During the course of tasra365, my 365 photography project that spanned 2009-2010, I was introduced to famed photographer Jay Maisel. His work is iconic, his images stunning, and his teaching inspiring.
After studying painting and graphic design at Cooper Union and Yale, Jay Maisel began his career in photography in 1954. While his portfolio includes the likes of Marilyn Monroe and Miles Davis, he is perhaps best known for capturing the light, color, and gesture found in every day life.
I had the honor of seeing him live and took copious notes as I listened to a master at the craft of photography. I thought I would share some of the nuggets I learned from this master of photography to inspire you to daily start becoming the master others will one day celebrate (even if those others are just family and friends).
Lesson 1: There is gesture in everything.
It’s always out there, small gestures, movements, subleties, we just have to be open to seeing and capturing it. If we slow down and see life, we will bear witness to the intricacies that make us human and alive. Pay attention to your perception: what you see and what you think you see. The two can be wildly different.
Lesson 2: Shape is the enemy of color.
Joseph Albert, a painter, said you can win the war between shape and color, but you have to be aware of it. Take a look at some of your images and see what you notice. Is it the shapes or the color? Convert them to black and white, then decide your favorites. Notice how the difference between color and black and white draws your eyes to different places in the image. Use that knowledge to your advantage the next time you shoot.
Question 1: How can I be a better photographer?

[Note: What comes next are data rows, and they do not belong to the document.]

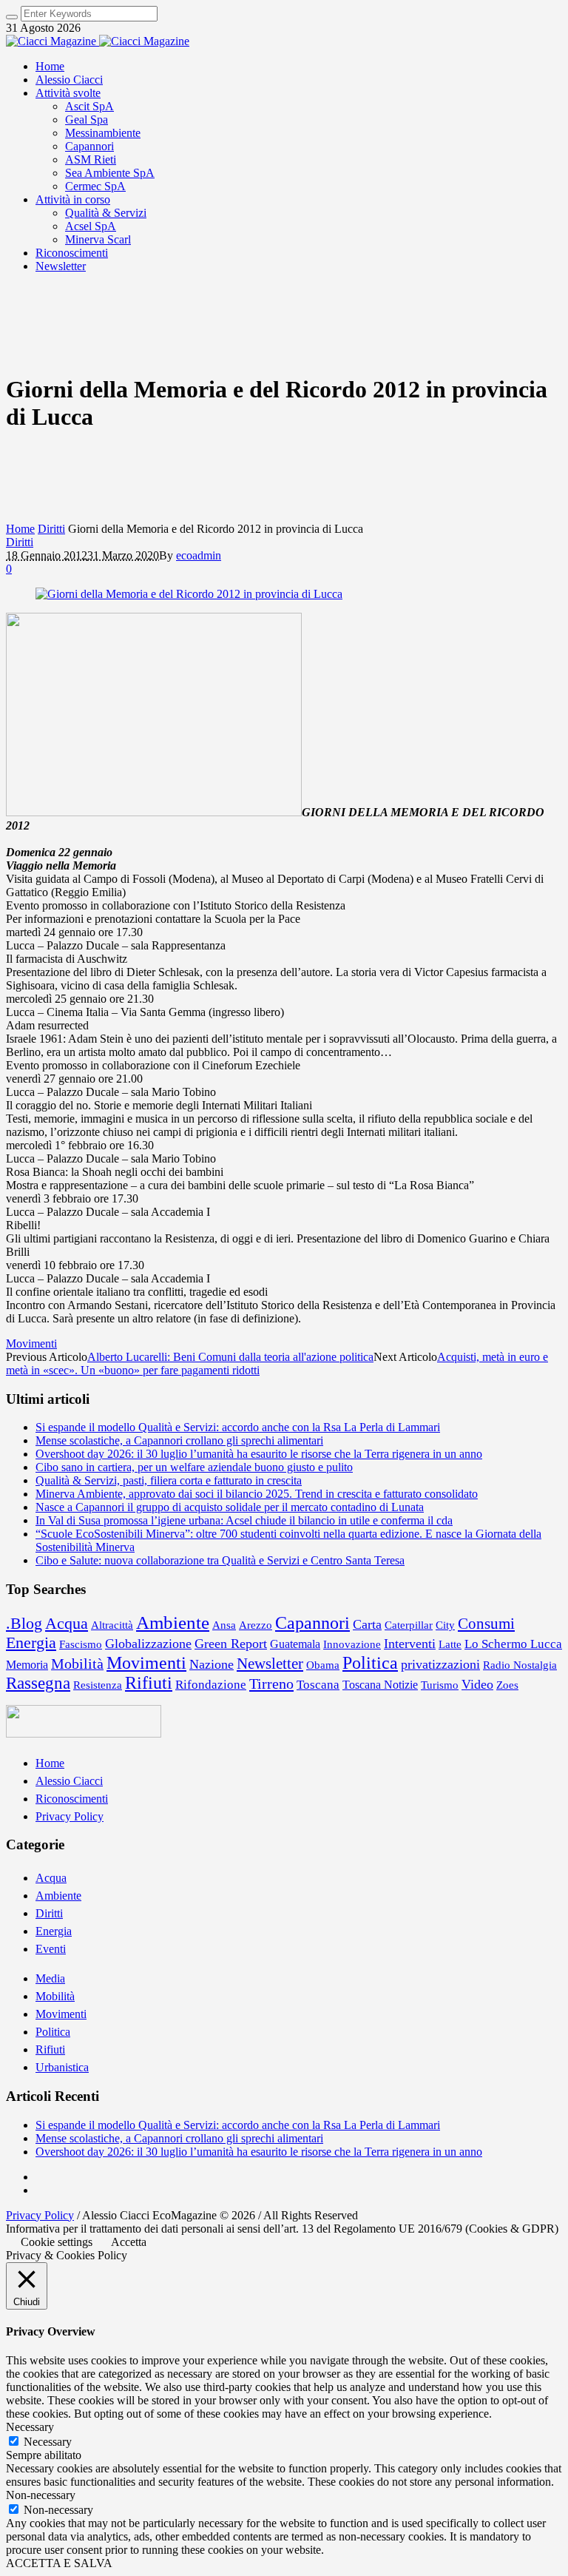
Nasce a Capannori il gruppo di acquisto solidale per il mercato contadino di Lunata (230, 1507)
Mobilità (77, 1663)
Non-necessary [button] (40, 2495)
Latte (450, 1644)
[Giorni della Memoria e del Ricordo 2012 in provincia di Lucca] (189, 594)
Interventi (410, 1643)
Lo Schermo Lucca (513, 1644)
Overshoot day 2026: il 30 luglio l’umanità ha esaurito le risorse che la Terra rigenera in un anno (259, 1453)
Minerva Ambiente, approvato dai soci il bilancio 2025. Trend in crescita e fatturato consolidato (257, 1493)
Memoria (27, 1664)
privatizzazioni (440, 1664)
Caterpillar (409, 1624)
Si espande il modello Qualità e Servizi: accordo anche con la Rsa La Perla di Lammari (238, 1427)
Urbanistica (62, 2067)
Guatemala (295, 1644)
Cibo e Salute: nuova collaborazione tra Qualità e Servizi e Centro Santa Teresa (220, 1560)
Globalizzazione (148, 1643)
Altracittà (112, 1624)
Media (50, 1978)
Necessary (48, 2441)
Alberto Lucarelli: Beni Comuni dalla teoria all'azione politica (230, 1357)
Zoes (507, 1685)
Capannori (312, 1622)
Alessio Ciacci (69, 1781)
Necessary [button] (30, 2427)
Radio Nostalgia (520, 1664)
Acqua (66, 1623)
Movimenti (31, 1343)
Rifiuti (148, 1682)
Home (20, 528)
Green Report (231, 1643)
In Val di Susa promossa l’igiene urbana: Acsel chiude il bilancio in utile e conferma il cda (244, 1520)
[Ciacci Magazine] (97, 41)
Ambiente (172, 1622)
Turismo (440, 1685)
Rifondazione (210, 1685)
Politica (370, 1662)
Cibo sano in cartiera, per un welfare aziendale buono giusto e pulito (194, 1467)
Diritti (51, 528)
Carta (367, 1624)
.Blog (24, 1623)
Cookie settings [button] (56, 2242)
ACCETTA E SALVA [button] (59, 2563)
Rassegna (38, 1683)
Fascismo (80, 1644)
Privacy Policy (70, 1816)
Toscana (318, 1685)
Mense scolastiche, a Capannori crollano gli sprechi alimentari (179, 1440)
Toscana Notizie (380, 1684)
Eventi (51, 1949)
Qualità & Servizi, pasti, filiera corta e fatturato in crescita (169, 1480)
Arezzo (255, 1625)
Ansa (224, 1625)
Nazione (211, 1664)
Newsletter (270, 1663)
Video (477, 1684)
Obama (322, 1665)
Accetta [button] (128, 2242)
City (445, 1625)
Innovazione (352, 1644)
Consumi (486, 1623)
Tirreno (271, 1683)
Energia (31, 1642)
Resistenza (97, 1684)
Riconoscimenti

Answer 1: Learn the history of art. Start with the caveman.
Answer 2: Move your a**.
As a student of painting and graphic design, the subtle and trained eye of Jay Maisel allows him to see differently, dare I say better, than the average photographer. He has trained his eye to see similar to the same way a painter has trained his hand to paint or a singer has trained his voice. Just because we can see doesn’t mean what we’re seeing is all the same. Do the work. Learn the masters. Study.
Move your a** was a charge to focus on what’s in front of you, but always look behind you. Often photographers forget to look around, they get their feet planted and shoot away. But a subtle move to the right or left, forward or backward, standing or kneeling can make a world of difference. Be like a boxer with quick feet that move you to find the sweet spot for each image.
We don’t take pictures, we are taken by pictures.
Make each photograph your own. It’s your eye, your moment, your feeling that drew you to that image. Claim it. Own it. Live it. You are a photographer. Don’t apologize or get nervous if other people have given you permission to photograph them. Be in the moment. Look for things you’ve never seen before.